企業や大学の国際化支援ビジネスでNO1のアルク教育社。最年少取締役の鬼塚さんは、福岡大学を卒業後、ヤマハ発動機に就職します。しかし、2年後の25歳の時に「人生は一度だ。人生の25周年記念として世界25ヶ国を回ってみよう」と突然退社。佐川急便のバイトで資金を貯め、オートバイで世界を放浪する旅に出ます。野宿を繰り返し、原野を剥き出しの身で疾走する旅は過酷そのもの。気がつくと5年間も日本を留守にしました。

帰国後、就職活動をしますが、当然、大企業はどこも元放浪者を拒否。何とか小さな語学研修会社に潜り込みます。その後、スカウトされてアルク教育社の創業に参画。’93年に一人で福岡支店を立ち上げ、わずか3年で会社を九州一に導きます。実績が認められ、2001年には西日本支社長に就任。2002年には最年少の取締役に抜擢されました。

現在は、国際化を図る企業・大学への語学や異文化研修を実施。単なる英会話研修等の枠を超えて、海外と対等に渡り合える地球人の育成に尽力しています。まさに、5年間の海外放浪で身につけた行動力と、体当たりの英語力がビジネスにも活かされたのです。

海外で直接、ビジネスのヒントを見つけた人も多数います。発行部数1500万部、日本一のフリーペーパー「ぱど」は、社長の倉橋さんがアメリカ滞在中に目にした個人広告紙がきっかけ。

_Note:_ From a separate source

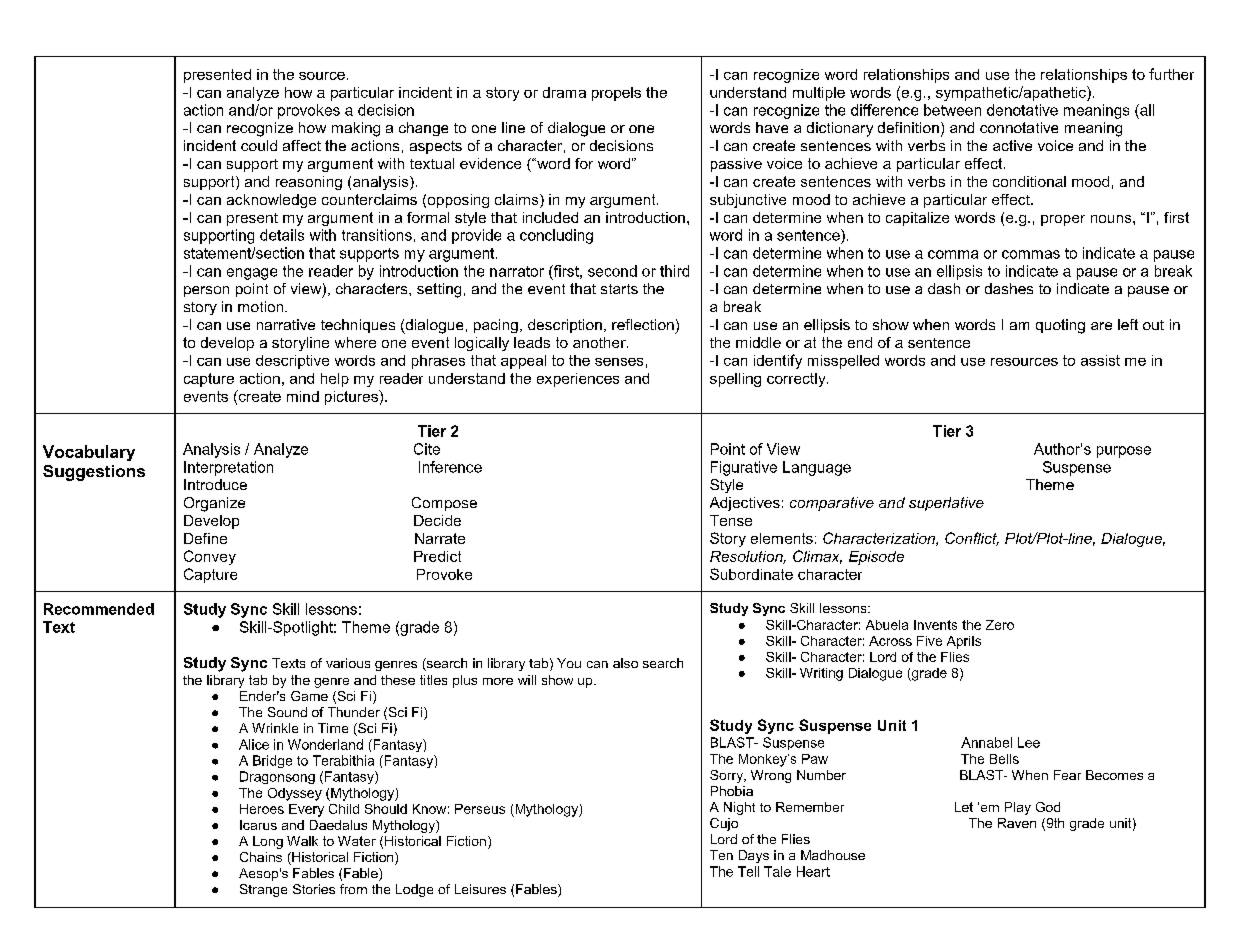 Image resolution: width=1233 pixels, height=952 pixels. I want to click on Zero, so click(1000, 625).
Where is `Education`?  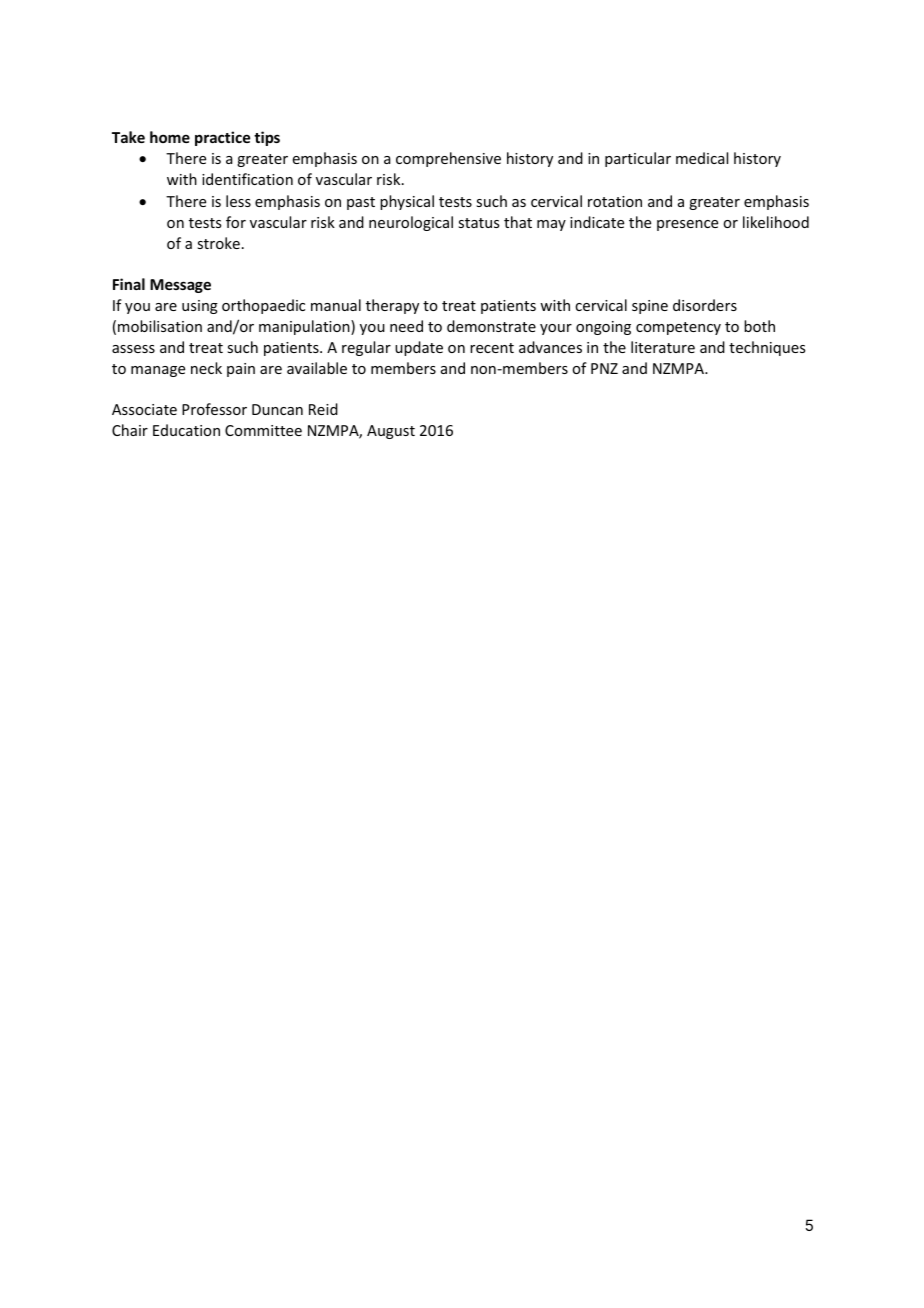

サニックスも、宗政社長が20代前半で無職の頃、アメリカ放浪中に環境衛生の先進企業を見学したのが転機。リクルート社の「リクルートブック」は、創業者の江副さんがアメリカ放浪中に見た就職雑誌をヒントに創刊。「ドトールコーヒー」の鳥羽社長は、高校中退後にブラジルのコーヒー農園で3年間労働。豆の卸売りをしていた’72年、ヨーロッパで目にした喫茶チェーンがヒントになりました。

スーパー、コンビニ、外食産業、人材派遣、コンピュータ・・・今も昔も、新しいビジネスのほとんどは海外からのものです。「第三世界ショップ」も、片岡さんがノルウェーで寄った店がヒントです。日本はマスコミが発達し、皆が他人と同じ新聞やテレビを毎日見ています。だから、新しい発想や生き方はなかなか発見できません。人生に一度くらい、日本を捨てて「未来の自分を探しに行く」旅は必要なのかも知れません。